Chroniques d'un groupe de clochards ordinaires.
« C’est vous qui l’avez tué ! Vous l’avez tué ! Vous n’en vouliez pas ! (…), le spectacle est terminé ! » ; Cette réplique hurlée rageusement par le "Toubib" (Richard Bohringer) à l’encontre du public de passants qui assiste passivement au départ funèbre de « Mimosa » (Chick Ortega), restera comme un moment majeur du cinéma français, selon moi. La puissance de jeu d’un de nos meilleurs acteurs, fort en gueule, capable d’un jeu fiévreux qui le place assurément parmi les plus grands, quoiqu’en dise certains (mais ce n’est que mon avis), sert le propos de tout le film en cet instant précis : nous sommes tous responsables des SDF dans la rue et de leur condition de merde. Responsables, car ils sont vite mis de côtés, marginalisés. Responsables car nous sommes égocentriques. Et Vas-y qu’on les y laisse dans la marge parce que ça nous arrange bien de les laisser dans leur mouise. Responsables car on s'imagine qu'ils ont souhaité leur vie de merde (et mon cul c'est du poulet oui).

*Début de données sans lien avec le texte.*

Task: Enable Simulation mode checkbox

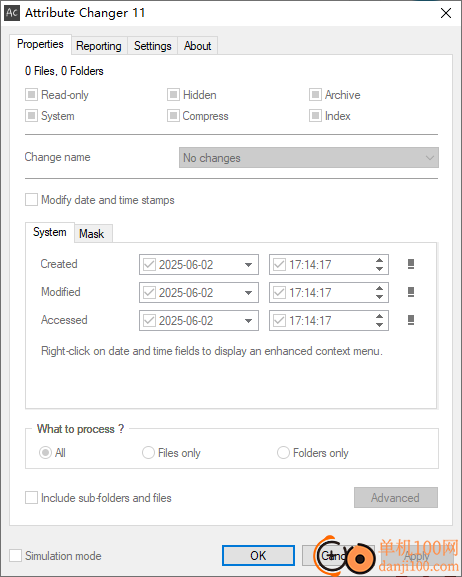Action: 15,555
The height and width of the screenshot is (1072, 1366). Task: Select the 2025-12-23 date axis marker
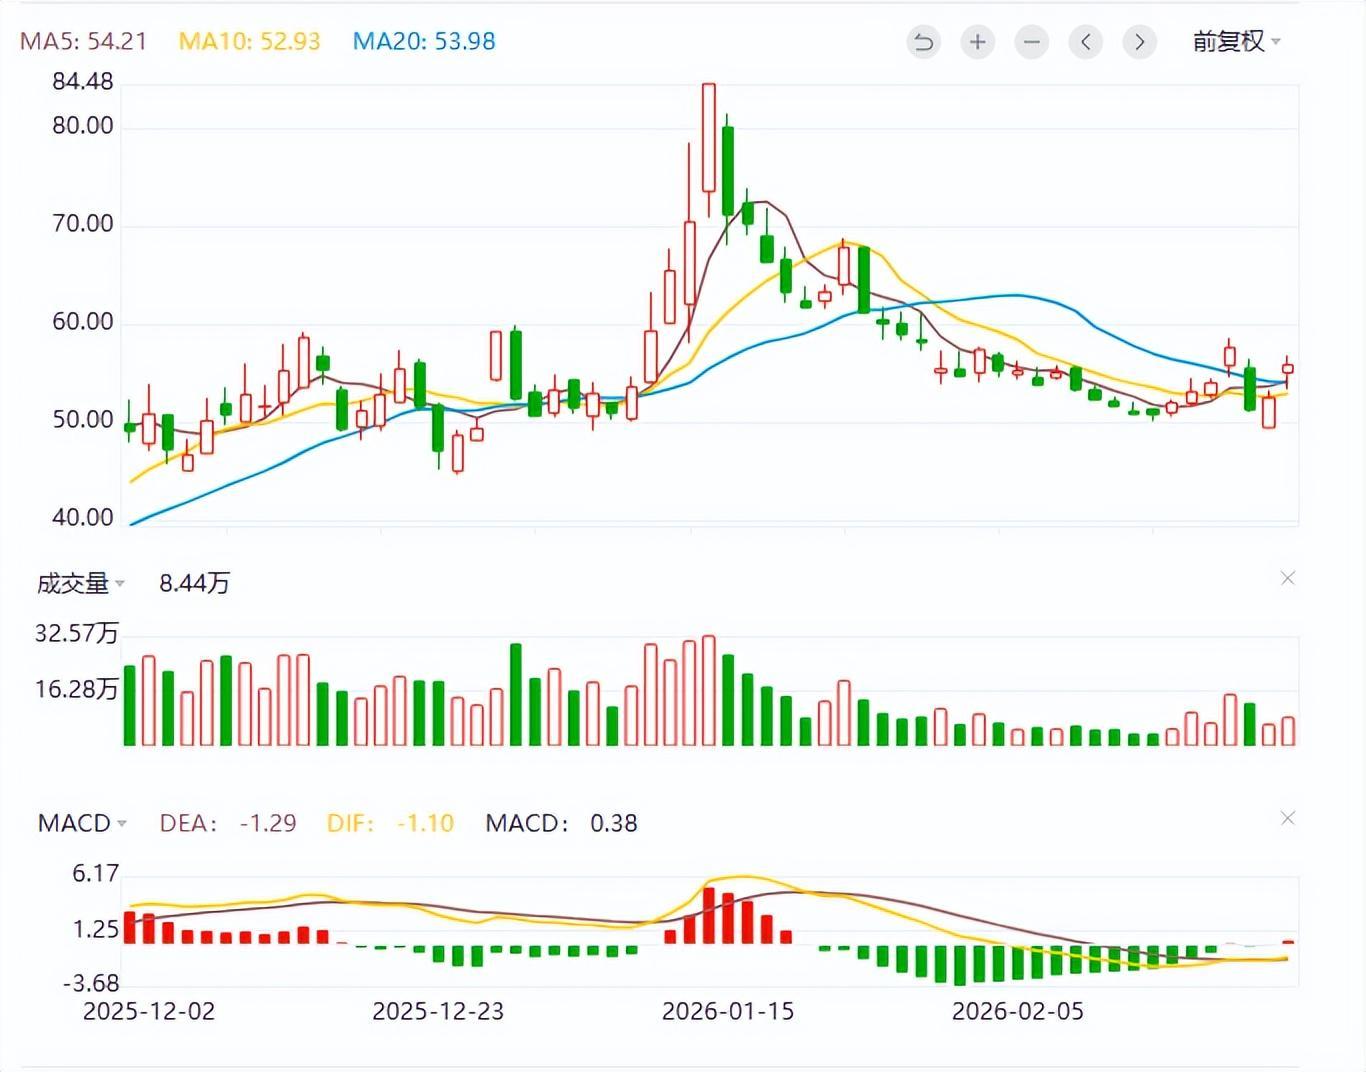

Tous les clodos, les sans-logis, les laissés-pour-compte, la populace ne les apprécie pas à leur juste valeur et c’est bien ce que leur reproche les concernés. Le public, tête basse, ne répond rien à Bohringer, car il ne peut rien répondre. Il rebrousse chemin, rompt la position avec lâcheté devant cet esprit fort, cet adversaire puissant, trop franc et authentique pour cacher sa langue dans sa poche. Empli de ressentiments amers, et triste d’avoir perdu un ami, le roi Richard vocifère comme au théâtre et son éphémère et fragile public ne peut que baisser la tête en signe de honte, et par dépit, par respect aussi, mais c’est trop tard.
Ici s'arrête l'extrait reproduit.